The buses made exploring the city much easier than actually remaining upright in them as they rocketed through favelas:
- Adjoined Leblon and Ipanema, centered around Post 9, are the two most fashionable strips of beach, the shore a maze of umbrellas and beach chairs, flying soccer balls, and jugs of Brazilian sweet mate. Yes the girls are pretty but I’ve still got to give it to SoCal.
- Trying to strike a pose just slightly less cheesy than the other tourists in front of Christ the Redeemer, huge thunderclaps made me hope that my phone calls last Yom Kippur and relative sinlessness of the Ash Wednesday pilgrims around me were enough to prevent our smiting.
- Sugarloaf Mountain revealed a breathtaking panorama of Rio, the contaminated water than Nate swam in gently lapping far below against the severe peak.
- A taxi that we tried to hail crashed just down the street. My EMT training asserted itself, but the other standarounds could not be bothered to pay attention long enough to help me immobilize the fellow’s neck or refrain from trying to pour shots of cachaça into his bloody mouth.
- We enjoyed an “epic dining experience” at Restaurante Marius. By far the most expensive meal of the trip, but the pirate-themed churrascaria (all-you-can-eat meat buffet) had a bathroom made of rocks, boats and grandfather clocks dangling from the high ceilings, bottle breaking for sport, and most importantly approval of our loosen-the-top-two-buttons-halfway-into-the-meal gluttony.
One night after Carnival we tapped into the national rhythm at a samba club. The dilapidated building housing Democráticos, the scene for young beautiful people to see and be seen, was intense with character and energy. Salsa steps adapted surprisingly well, and I secretly thanked Mama for making me take dance lessons at the retirement home (classes were the cheapest there) as a kid. It was a classy change from the bump-and-grind of American clubs, language no longer a barrier, exchange of more than smiles and hand cues unnecessary.

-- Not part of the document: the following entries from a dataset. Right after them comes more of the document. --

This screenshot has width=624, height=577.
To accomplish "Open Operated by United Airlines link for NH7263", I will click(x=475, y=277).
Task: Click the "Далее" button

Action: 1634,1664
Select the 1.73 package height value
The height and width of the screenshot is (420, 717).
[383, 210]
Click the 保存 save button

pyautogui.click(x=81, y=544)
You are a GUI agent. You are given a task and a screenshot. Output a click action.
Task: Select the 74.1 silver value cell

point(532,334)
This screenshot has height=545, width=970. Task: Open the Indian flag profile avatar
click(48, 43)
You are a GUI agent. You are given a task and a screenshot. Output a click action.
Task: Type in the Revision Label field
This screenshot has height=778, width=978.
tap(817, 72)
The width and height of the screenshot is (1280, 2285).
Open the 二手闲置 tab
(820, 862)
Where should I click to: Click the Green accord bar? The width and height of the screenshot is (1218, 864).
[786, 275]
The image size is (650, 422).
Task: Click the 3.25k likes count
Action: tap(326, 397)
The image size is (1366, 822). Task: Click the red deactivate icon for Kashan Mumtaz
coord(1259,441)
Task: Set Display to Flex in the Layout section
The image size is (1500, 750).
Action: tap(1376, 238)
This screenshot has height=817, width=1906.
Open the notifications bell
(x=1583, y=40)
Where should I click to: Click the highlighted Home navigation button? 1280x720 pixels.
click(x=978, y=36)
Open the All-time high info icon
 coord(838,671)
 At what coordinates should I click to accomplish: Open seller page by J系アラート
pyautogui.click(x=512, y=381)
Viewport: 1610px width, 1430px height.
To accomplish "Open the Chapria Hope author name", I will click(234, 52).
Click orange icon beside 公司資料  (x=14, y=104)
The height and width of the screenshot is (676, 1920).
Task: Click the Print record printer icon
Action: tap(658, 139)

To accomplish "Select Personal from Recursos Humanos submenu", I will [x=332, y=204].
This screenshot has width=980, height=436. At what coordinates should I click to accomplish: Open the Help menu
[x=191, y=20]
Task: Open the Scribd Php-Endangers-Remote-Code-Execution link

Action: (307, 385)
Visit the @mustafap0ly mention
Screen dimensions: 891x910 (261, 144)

Rio also provided the opportunity to finally make my thesis credible. My tome on government regulation of commercial human spaceflight used adventure sports as analogy, and hang gliding was the only one that I had not yet personally experienced. I felt a slight nervous anticipation as the line of wings in front of us grew shorter, and soon I was running off a mountain strapped to a Brazilian and a hastily-assembled foil of plastic and curved metal spokes. The other peaks within reach and people reduced to extreme minature below, the birds gave us knowing looks as we flew by. Occasionally, to better take in the city and ocean below, we would intentionally stall and just float upright in the air, neither rising nor falling, physics be forgotten. At the end, my professional stuntman copilot executed his signature move: a steep dive down to the beach, panicking the sunbathers we swooped past, pulling up just as our toes grazed the sand.
One last açaí con manga and eggcheeseburger at my favorite corner stand, and it was time to return to Buenos Aires. On my way to the airport I drank in Rio again: the sun pleasanty smiling, the floats in suspended animation outside the Sambódromo for one last bash, and the Big Jesus on Corcovado waving me goodbye, welcoming me to return to Brazil anytime. He knows I will.